BUENOS AIRES — It's a dinosaur battle of titanosaurian proportions.
Argentine paleontologists announced last week the discovery of remains of what they termed the Notocolossus gonzalesparejasi — a dinosaur likely to dwarf another sauropod found in Patagonia in May 2014, whose cast skeleton has just made its debut at New York's American Museum of Natural History.
The remains of the titanosaurian species, which lived about 86 million years ago (in the late Cretaceous period), were found recently in Malargüe, in the Argentine province of Mendoza. The found, which was first reported in the Scientific Reports review, are being hailed as possibly those of the biggest dinosaur ever. Its name means "giant of the south," while gonzalesparejasi is a tribute to Jorge González Parejas, a lawyer from Mendoza and benefactor of local paleontology.
While it remains to be seen which of the two ancient lizards was the biggest, the fossils of this sub-specie may reveal crucial information on how the sauropods moved and kept their balance.
Dr. Bernardo J. González Riga, who led the excavating team, hailed the findings: "Titanosaurs were the heaviest land creatures to have existed. Their back extremities, which are fundamental to knowing how they moved and bore their own weight, were not entirely known. Now we have new evidence to help us solve that part of the mystery."

▶ _RECORDED DATA_
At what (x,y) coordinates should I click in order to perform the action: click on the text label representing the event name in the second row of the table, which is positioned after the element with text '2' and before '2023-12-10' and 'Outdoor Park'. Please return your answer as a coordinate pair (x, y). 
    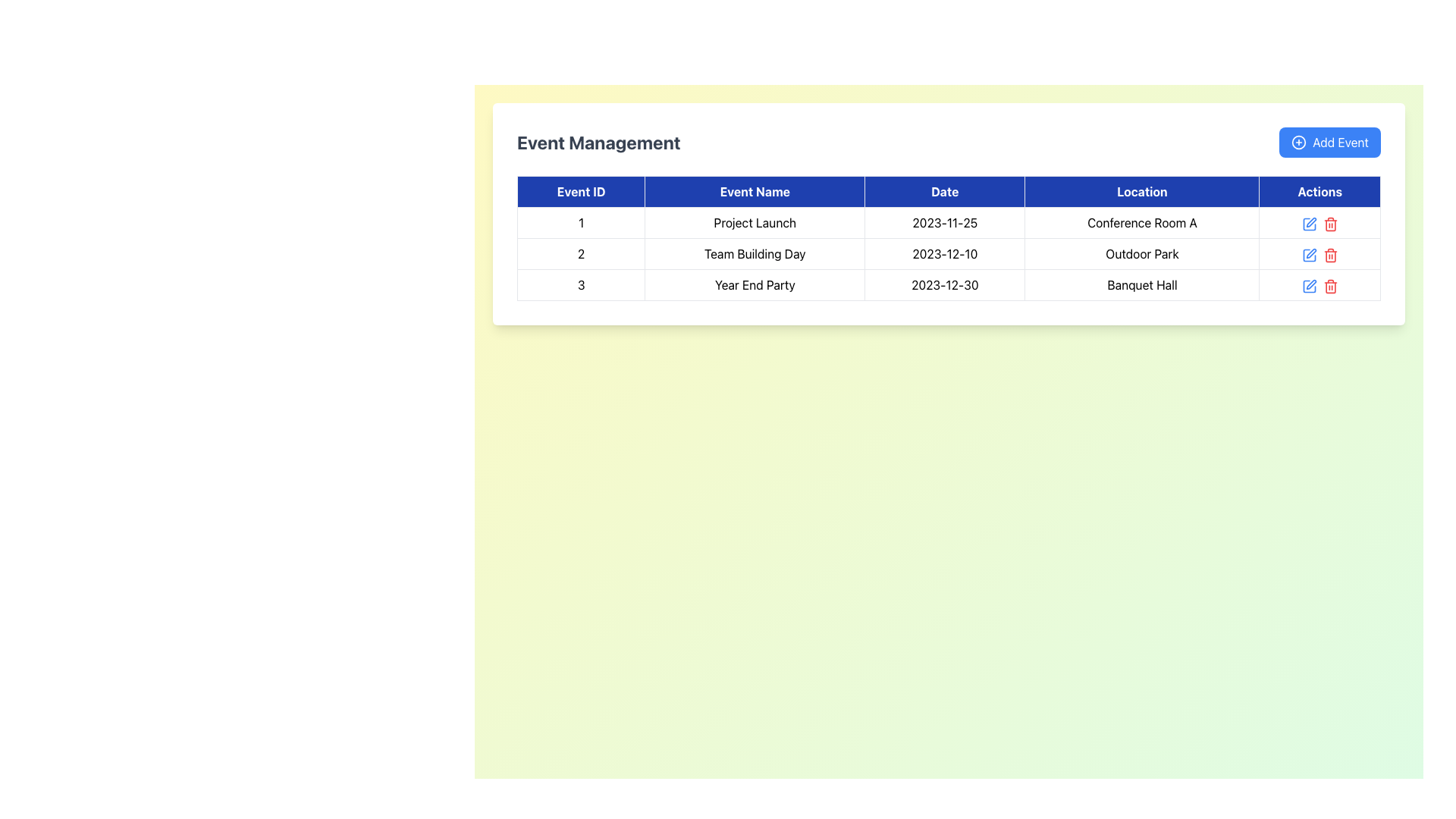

▶ _PROBLEM SET_
[A] List every geographic place name (city, region or province) that appears in the article about the Notocolossus discovery.
[B] Write the next part of the article about the Notocolossus discovery, picking up after Dr. González Riga's quote.
The data above are separate material and have no connection to the article about the Notocolossus discovery.

▶ _RESPONSES BY TASK_
[A] Buenos Aires, Patagonia, New York, Malargüe, Mendoza

[B]
Dr. Bernardo J. González Riga and the foot of the Notocolossus gonzalesparejasi — Source: Clarin
The titanosaurs included 60 types of sauropods, large herbivores with long necks and tails, living across the world. Their size could vary from that of a cow to a whale, and they were the most numerous herbivores of the world's southern continents, Gondwana.
Yet little is known about their anatomy, evolution or habits because most of the remains found have been incomplete. The humerus bones of the Notocolossus suggests it was one of the heaviest animals on Earth — much bigger than other titanosaurs like Dreadnoughtus, Futalognkosaurus and Paralititan.
The Notocolossus gonzalesparejasi may have measured 25 to 28 meters in length and weighed between 40 and 60 tons, equivalent to between nine and 13 elephants.